The value `thePair` in this context still has the inferred type `PairOf t b0 => (t, b0)`, but now we have an instance for `PairOf a b`, which means GHC can unify those and select the instance we want! And _now that it has chosen that instance_, GHC can take the constraints associated with that instance and try to solve them: the expression `thePair` now has the inferred type `(Monoid t, t ~ b0) => (t, b0)`, which GHC can solve as: `(Monoid t) => (t, t)`. After that, our function typechecks successfully!

# So What's The Lesson?

A rough intuition is that you can think of many of the uses of type equality in practice as helping you _propagate_ the fact that types are equal in some contexts. In the simple example above, we as programmers intended the two fields of `thePair` should have the same type, but the `MyPair a a` definition meant we could only use `myPair` when GHC _already knew_ those types were equal.

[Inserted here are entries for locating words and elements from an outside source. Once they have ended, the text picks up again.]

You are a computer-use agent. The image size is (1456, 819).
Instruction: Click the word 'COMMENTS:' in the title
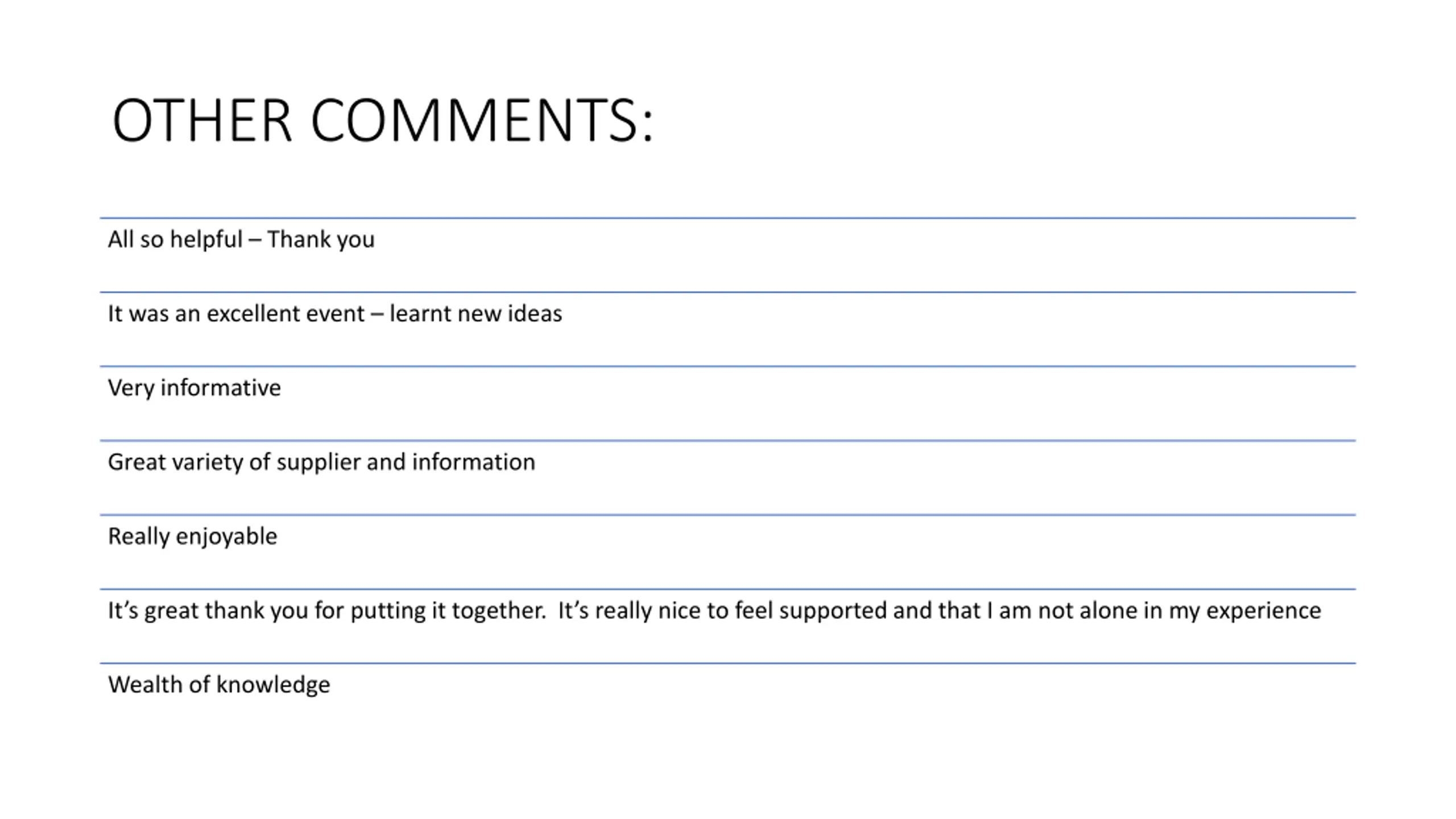point(482,121)
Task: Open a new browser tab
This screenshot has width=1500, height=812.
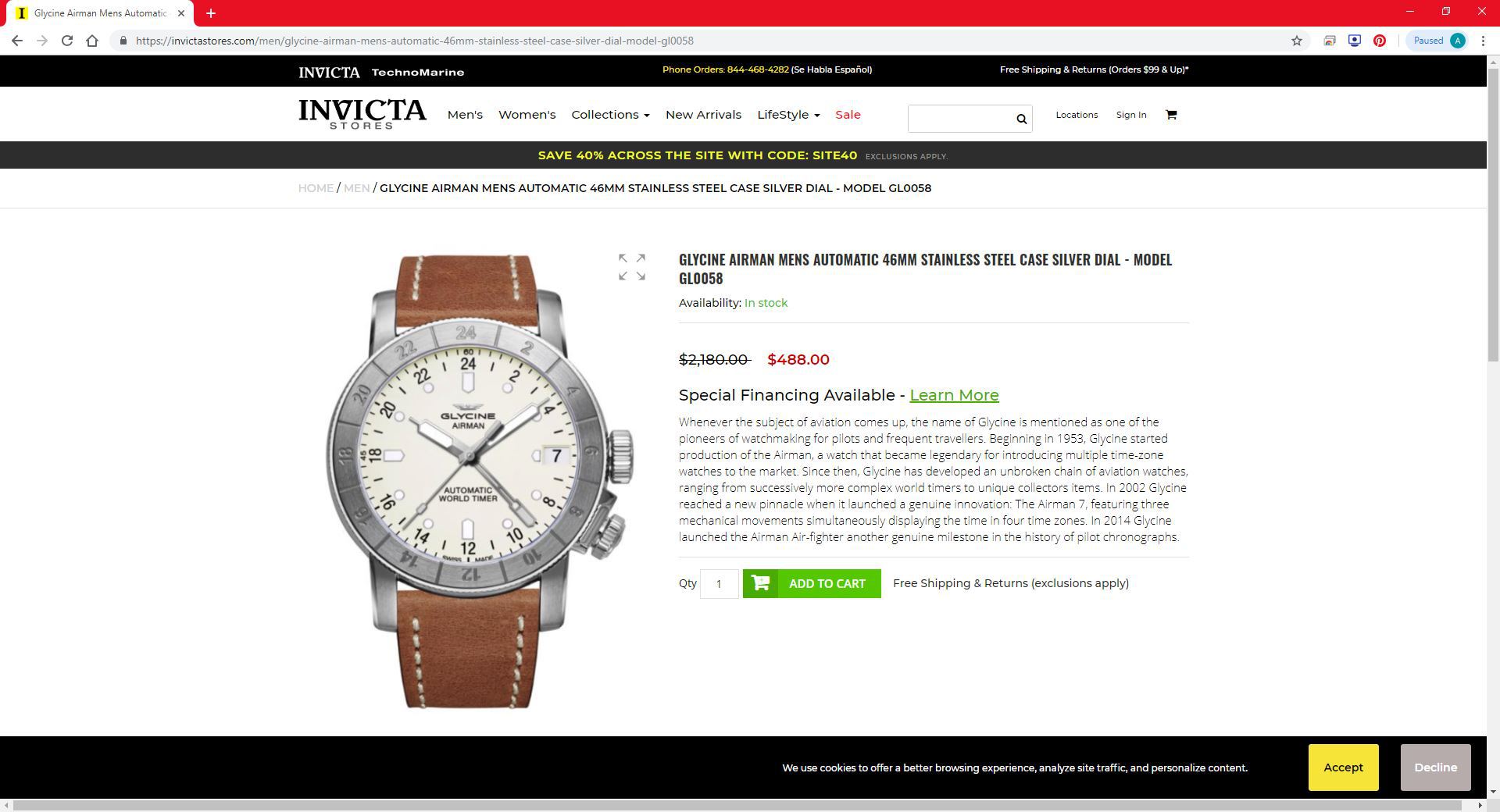Action: [210, 13]
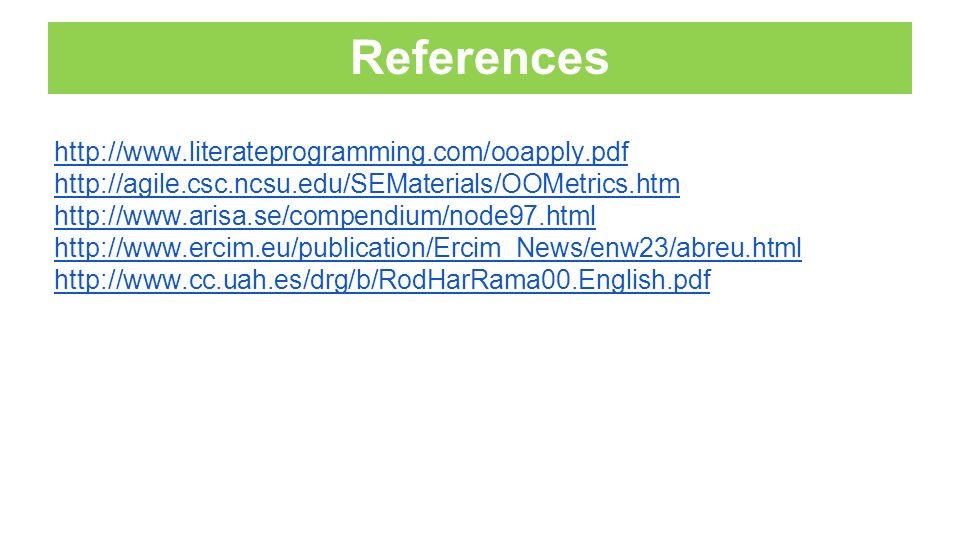The image size is (960, 540).
Task: Open the ercim.eu abreu.html link
Action: point(427,247)
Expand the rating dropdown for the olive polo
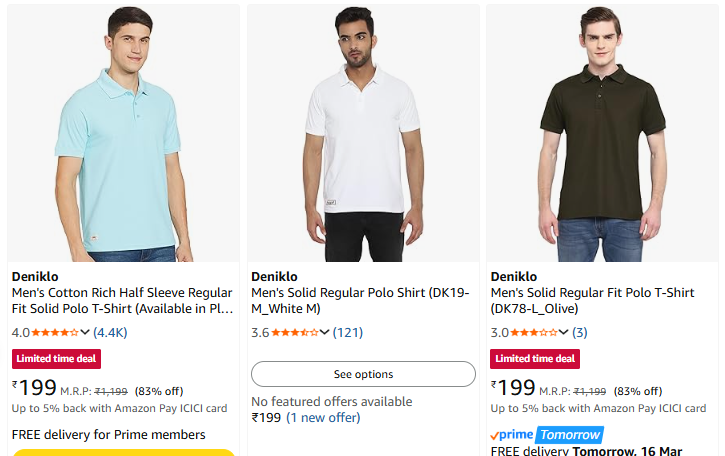The image size is (725, 456). click(565, 333)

By moving the type equality to the context, we can use `myPair` in places where the two types aren't already known to be distinct and _introduce_ the fact that they are. This isn't the _only_ use of type equality—for example, type equality is very important in the context of type families, for example—but it's nevertheless an important one.

GHC typeclass resolution is really very straightforward, even in the fact of extensions like the ones we enabled in this post. In fact, part of the problem is that it's _very_ straightforward: in cases like these, it's sometimes tempting to imagine GHC is doing something more clever than it actually is!